Staying home during the pandemic is a key factor in limiting the spread of the novel coronavirus. Although it is beneficial to the health of your surrounding area, quarantining can take serious tolls on mental health. People who are at home are more likely to limit activity to binging shows on TV and overwhelming themselves with conflicting news stations. People, including children, who have been staying at home are incredibly stressed and experience the stay-at-home measures differently. These factors blend with previous mental health conditions, coping abilities, and even personalities. People who classify themselves as extroverts are more likely to feel intense loneliness and disconnectedness, and even introverts still need human connection.
To help cope with the situation, here's a list of things that can keep you mentally and physically active while still following safety guidelines.
1. Pick Up a New Hobby
The internet has no shortage of how-to and DIY videos, so picking up a new hobby is as simple as a quick search. Painting, making jewelry, and cooking are simple ways to get the entire family involved in an activity. There are plenty of internet communities floating around for people who are looking to try something new or who just want something to fill the time. Hobbies are a great way to have something to work towards and an easy way to gain a sense of competency. If you're into outdoor sports, fishing and golf are perfect sports for social distancing while still having a great time. For more literary people, book subscriptions that send you an array of books every month are the perfect way to spend your time at home immersing yourself in an alternate reality. Just as everyone has different coping mechanisms, hobbies vary as well.
Some hobbies are not only easy, but also cost effective for the house. Baking your own bread is simple and could save you a trip to the grocery store. Bread is a staple in almost every household and could be made to fit any dietary needs you have. This also gives people a chance to really examine what they put into their bodies and to promote healthy habits. Starting your own vegetable garden is also an easy way to get fresh produce right outside your back door. Starting an herb garden can be a fun project. Try growing some rosemary or basil to spice up your cooking. Fresh produce not only encourages healthy eating, but also encourages sustainable practices that can help fight food insecurities.
2. Give Yourself a Routine
Routines are important for all people, no matter what age. Having a set time that you eat and sleep is a pivotal part of maintaining your health. Working from home isn't easy for everyone, but if you set yourself a time that mimics a regular workday, it will be beneficial to keep your mind focused on work. This also works for children, as many of them are used to the structure of a typical school day. Setting specific work areas and a time to focus on work and even setting activities for children will make the days feel a bit less monotonous.

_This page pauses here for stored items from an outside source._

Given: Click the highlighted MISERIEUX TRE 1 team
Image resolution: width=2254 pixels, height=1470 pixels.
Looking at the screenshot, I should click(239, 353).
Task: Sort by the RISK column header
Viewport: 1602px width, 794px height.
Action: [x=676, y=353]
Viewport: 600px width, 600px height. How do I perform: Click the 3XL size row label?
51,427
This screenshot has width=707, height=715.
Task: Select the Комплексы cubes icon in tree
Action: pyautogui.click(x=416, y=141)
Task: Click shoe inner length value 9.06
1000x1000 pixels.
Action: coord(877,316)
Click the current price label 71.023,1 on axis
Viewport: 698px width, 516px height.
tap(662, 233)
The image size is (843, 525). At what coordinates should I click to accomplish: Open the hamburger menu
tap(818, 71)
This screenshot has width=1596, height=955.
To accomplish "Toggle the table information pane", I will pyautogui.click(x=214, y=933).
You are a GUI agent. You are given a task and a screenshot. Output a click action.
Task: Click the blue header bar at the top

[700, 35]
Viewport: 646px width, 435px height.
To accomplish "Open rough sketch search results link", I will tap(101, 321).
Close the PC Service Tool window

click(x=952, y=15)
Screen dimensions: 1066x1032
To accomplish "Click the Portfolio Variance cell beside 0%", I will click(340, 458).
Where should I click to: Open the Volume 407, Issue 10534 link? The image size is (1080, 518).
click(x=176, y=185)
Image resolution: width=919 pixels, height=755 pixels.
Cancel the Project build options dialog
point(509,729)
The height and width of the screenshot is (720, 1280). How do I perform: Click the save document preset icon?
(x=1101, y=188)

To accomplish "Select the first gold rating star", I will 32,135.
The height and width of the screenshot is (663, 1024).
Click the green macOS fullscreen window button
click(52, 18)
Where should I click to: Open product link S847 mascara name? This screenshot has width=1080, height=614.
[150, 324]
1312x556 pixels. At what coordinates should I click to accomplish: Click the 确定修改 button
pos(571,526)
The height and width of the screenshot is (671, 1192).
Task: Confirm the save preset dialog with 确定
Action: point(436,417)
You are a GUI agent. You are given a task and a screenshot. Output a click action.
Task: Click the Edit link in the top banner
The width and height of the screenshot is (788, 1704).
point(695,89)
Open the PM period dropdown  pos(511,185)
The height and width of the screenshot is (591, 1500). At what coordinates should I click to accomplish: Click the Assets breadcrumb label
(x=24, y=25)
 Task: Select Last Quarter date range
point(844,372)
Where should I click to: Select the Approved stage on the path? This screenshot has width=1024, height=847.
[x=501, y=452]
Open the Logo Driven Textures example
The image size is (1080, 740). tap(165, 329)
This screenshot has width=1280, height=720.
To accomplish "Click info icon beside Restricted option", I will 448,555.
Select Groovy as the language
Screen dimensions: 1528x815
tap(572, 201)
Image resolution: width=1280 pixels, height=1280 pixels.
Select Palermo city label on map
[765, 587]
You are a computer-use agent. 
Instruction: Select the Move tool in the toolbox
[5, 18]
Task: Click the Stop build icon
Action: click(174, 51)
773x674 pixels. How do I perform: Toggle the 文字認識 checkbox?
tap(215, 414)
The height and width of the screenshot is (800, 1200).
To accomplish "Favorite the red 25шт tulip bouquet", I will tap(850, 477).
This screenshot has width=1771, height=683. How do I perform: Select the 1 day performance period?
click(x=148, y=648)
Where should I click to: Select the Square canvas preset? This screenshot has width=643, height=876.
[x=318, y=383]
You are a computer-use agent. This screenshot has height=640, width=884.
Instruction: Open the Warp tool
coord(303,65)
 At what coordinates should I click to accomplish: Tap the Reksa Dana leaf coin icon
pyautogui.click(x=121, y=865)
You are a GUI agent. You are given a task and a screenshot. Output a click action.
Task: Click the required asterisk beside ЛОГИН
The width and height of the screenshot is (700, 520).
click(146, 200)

Creating a schedule for your days and even a chore chart will help keep everyone on track without sticking to a strict regimen. Remember, you're still at home, so you can break up your day however you'd like.
3. Stay Active
Many of us were very active before the stay-at-home orders began—from the walk around the office or even just simple exercises that come with living in society—without even noticing. Physical activity has an impact on both mental and physical health, so even a short walk outside every day is sure to do you good in the long run. If gym workouts are more your style, look into online workout classes, exercise videos, or even investing in some workout equipment for a home gym. Many fitness apps are offering special discounts and extended trials during the quarantine to encourage physical activity, so if guided workout plans and meal ideas are something you need, check out one of those.
4. Seek Professional Help
Staying at home is causing a lot of mental health issues to arise in a large percentage of the population. With political turmoil, the death of family and friends, and even the inability to see those who are close to you, people are mentally dealing with a lot. Seeking professional therapy is nothing to be ashamed of and could give you some extra support during difficult times. Online therapy options are growing and can be found to fit your needs.
Quarantine is difficult for everyone, but it is important to remember that we're doing it to help protect each other.